PROBLEM TO SOLVE
Turn each line of the records below into a JSON list of strings, one string per line, leaving out blank lines.

SOURCE RECORDS
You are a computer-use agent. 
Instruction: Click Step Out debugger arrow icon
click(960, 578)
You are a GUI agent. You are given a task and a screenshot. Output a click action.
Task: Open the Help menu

COMPLETE ANSWER
[
  "You are a computer-use agent. ",
  "Instruction: Click Step Out debugger arrow icon",
  "click(960, 578)",
  "You are a GUI agent. You are given a task and a screenshot. Output a click action.",
  "Task: Open the Help menu"
]